Os museus Rondon e de Arte e Cultura Popular (MACP), além do Cinecoxiponés – todos localizados dentro da universidade e gerenciados por docentes e técnicos-administrativos, têm integrado a sociedade à cultura e história do estado, por meio de programações abertas e gratuitas, compartilhando o conhecimento produzido e fomentando práticas de reconhecimento, admiração e respeito à população indígena, negra, LGBTQIAPN+, entre outros grupos abertamente atacados por pessoas como Brunini.
Em outro episódio polêmico recente, o prefeito demonstrou que é tão desacostumado a respeitar, que depois de atropelar o debate de interesse social sobre a saúde pública, censurando uma especialista no tema (e professora da UFMT) somente por ter utilizado a palavra “todes” (foi quando ele fingiu defender a forma culta da língua), censurou também os servidores que se posicionaram publicamente em defesa da docente; ele exonerou dos cargos trabalhadores dedicados e reconhecidos pela atuação no SUS, alegando simplesmente que eles pertencem à gestão. Três flagrantes atos de desrespeito numa mesma situação e, novamente, a grande prejudicada acaba sendo a sociedade.
Cursos de Engenharia da UFMT realizam, todos os anos, cursinhos pré-vestibulares gratuitos e abertos aos interessados, voltados aos estudos nas áreas de exatas e de redação; mais uma ação que visa impulsionar a mudança de realidades tão desiguais, num estado chamado de rico, mas no qual cerca de 60% da população ainda vivencia situação de fragilidade alimentar.
Estudantes do curso do Direito da UFMT participam de programas de atendimento gratuito àqueles que não podem pagar, aprendendo, assim, a observar o caráter social da profissão que pretendem seguir; a Educação Física oferece diversas atividades a crianças e idosos; a Psicologia também tem projeto de atendimento gratuito à sociedade.

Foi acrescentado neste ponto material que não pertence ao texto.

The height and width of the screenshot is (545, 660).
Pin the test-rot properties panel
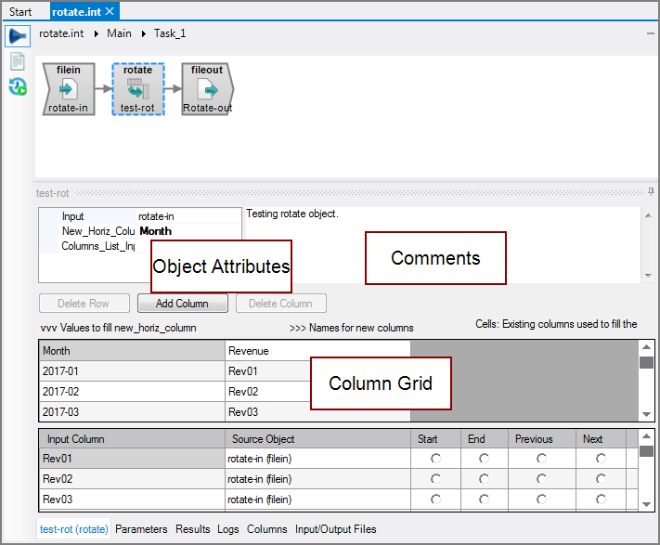(651, 192)
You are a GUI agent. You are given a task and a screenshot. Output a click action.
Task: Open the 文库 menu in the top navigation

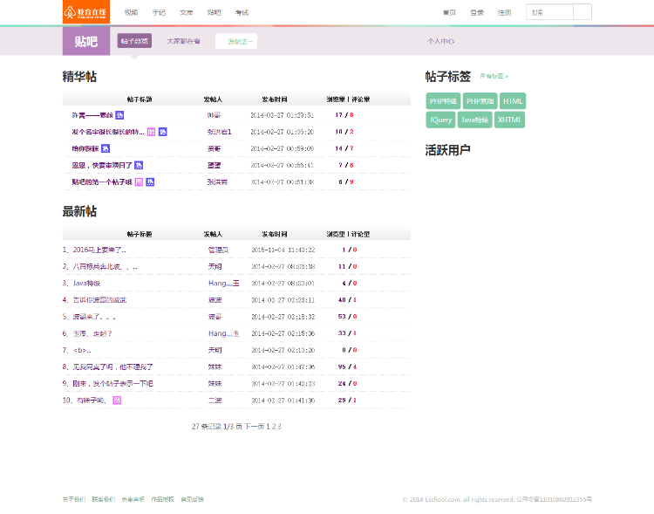tap(186, 13)
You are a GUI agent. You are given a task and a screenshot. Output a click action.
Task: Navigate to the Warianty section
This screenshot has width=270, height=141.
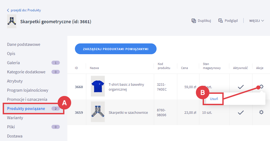(x=15, y=118)
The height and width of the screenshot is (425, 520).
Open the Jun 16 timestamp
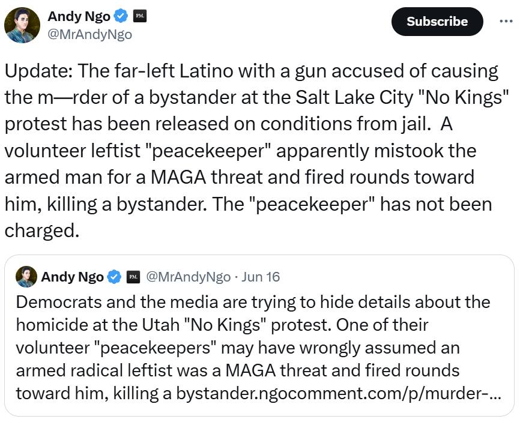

Esses e tantos outros dados concretos geraram o movimento contrário à afirmação do prefeito de Cuiabá, e mobilizaram uma grande campanha em defesa da universidade na imprensa e nas redes sociais desde o dia da declaração. Dezenas de notas de entidades foram publicadas, como não poderia deixar de ser, também pela Associação dos Docentes da UFMT (Adufmat-Ssind) e pelo Andes – Sindicato Nacional. Elas ressaltam que, além de ofensivas, as declarações do prefeito representam uma grande ignorância de sua parte (leia aqui a íntegra da nota da Adufmat-Ssind e aqui a nota do Andes-SN). A Reitoria da instituição convocou um ato público em defesa da universidade para hoje, quinta-feira, às 17h, na Praça em Frente ao Restaurante Universitário.
A declaração de Brunini demonstra, por fim, uma grande diferença entre o conhecimento superficial e o aprofundado, que a universidade se esforça em privilegiar. Ela revela que, algumas vezes, decorar quanto é 4 vezes 4 se torna praticamente irrelevante, quando não há capacidade de compreender a postura que um representante deve assumir se, de fato, pretende trabalhar pelo bem da população, e não de grupos políticos e econômicos que se esforçam para difamar e destruir o que é público e gratuito, isto é, destruir espaços como a UFMT, que permanecem de portas abertas para receber, especialmente, as parcelas mais empobrecidas da sociedade e, assim, trabalhar para a transformação, para a superação dessas e outras injustiças sociais.